30 Sep, 2020 @ 12:00
1 min read

Endangered turtles released off Spain’s Murcia to be tracked around the world by satellite

Murcia Turtle

LOGGERHEAD turtles born in captivity have been released into the wild off Murcia beaches.

Over two separate releases, 21 of the endangered species were returned to sea, with three set to be tracked by satellite to monitor their behaviour.

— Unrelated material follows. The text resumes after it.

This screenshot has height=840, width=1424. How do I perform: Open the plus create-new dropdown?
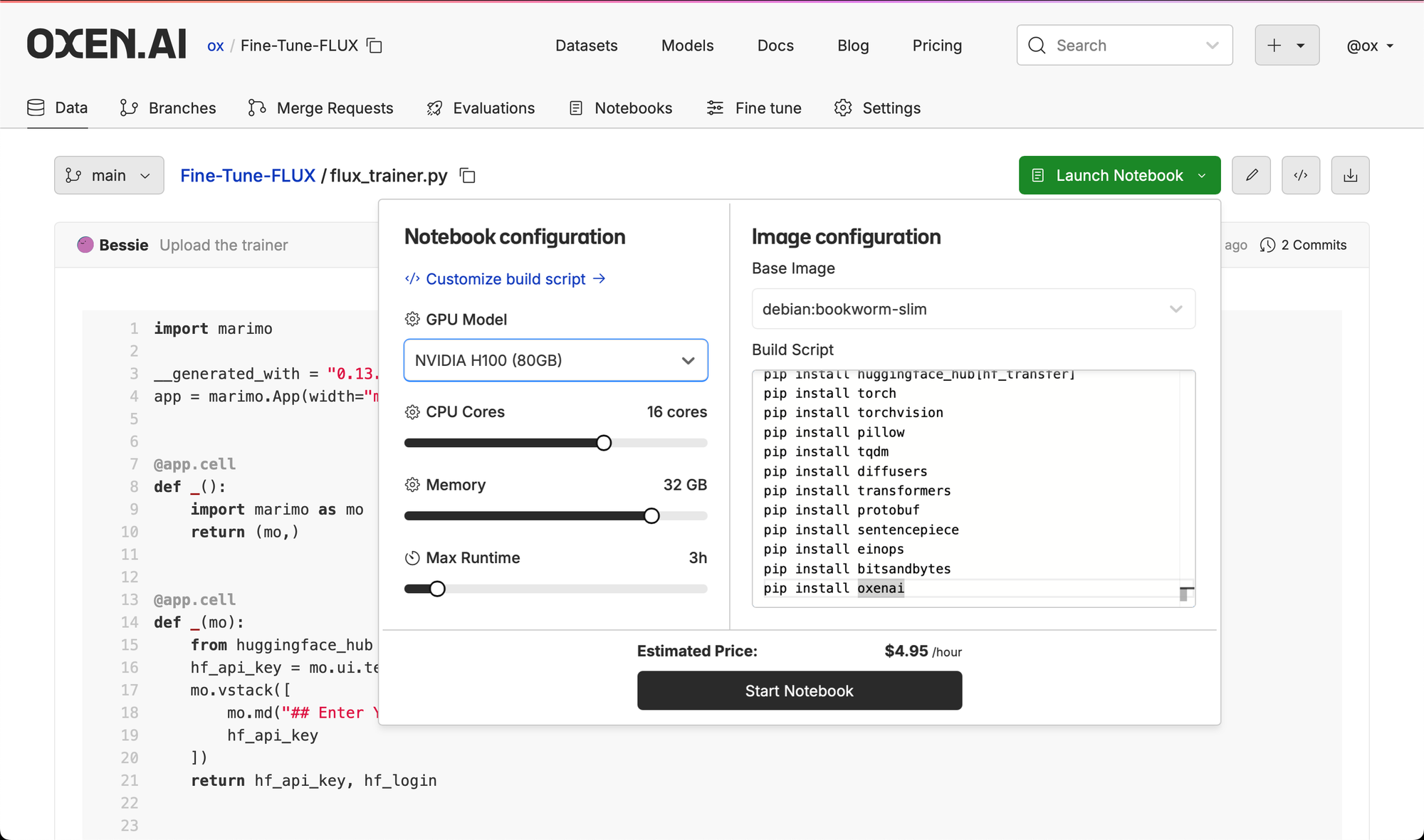pyautogui.click(x=1287, y=46)
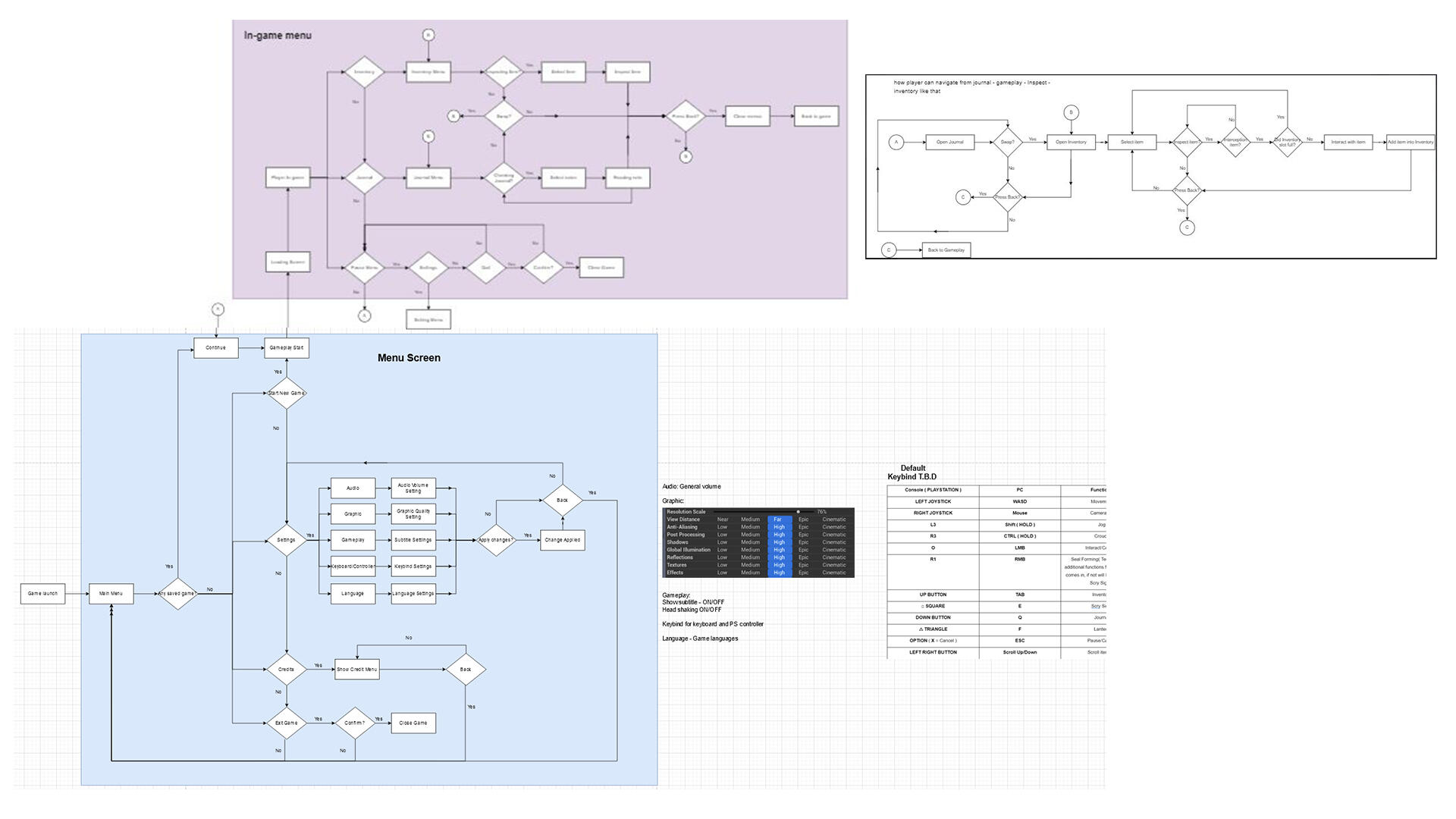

Born in the coves of the Calblanque Regional Park, care was taken to ensure they all reached one kilo in weight to avoid them becoming easy prey once back in the wild.

Murcia Turtle
RELEASED: Antonio Luengo returns the first Loggerhead to it’s natural environment

To minimise risk, the breeding was carried out in two different facilities: 10 in the Oceanografic Foundation of Valencia, and 11 at the Marine Aquaculture Station in San Pedro del Pinatar.

The Oceanografic Foundation oversaw the event, with Antonio Luengo, the Minister of Water, Agriculture, Livestock, Fisheries and Environment.

Luengo said of the satellite tracking: “Location data will be collected and processed, giving environmental information from around the world so we can monitor their survival after release for up to a year.”

Loggerhead Turtle
LOGGERHEAD TURTLE: Can grow up to 450Kg in weight

The loggerhead has the broadest geographical range of any sea turtle, inhabiting the Atlantic, Indian, and Pacific Oceans and the Mediterranean Sea.

It is the world’s largest hard-shelled turtle, slightly larger on average than the green sea turtle and the Galapagos tortoise. 

Adults have an average weight range of 80 to 200 kg (180 to 440 lb), averaging at about 135 kg (298 lb)

They are classified as vulnerable by the International Union for the Conservation of Nature.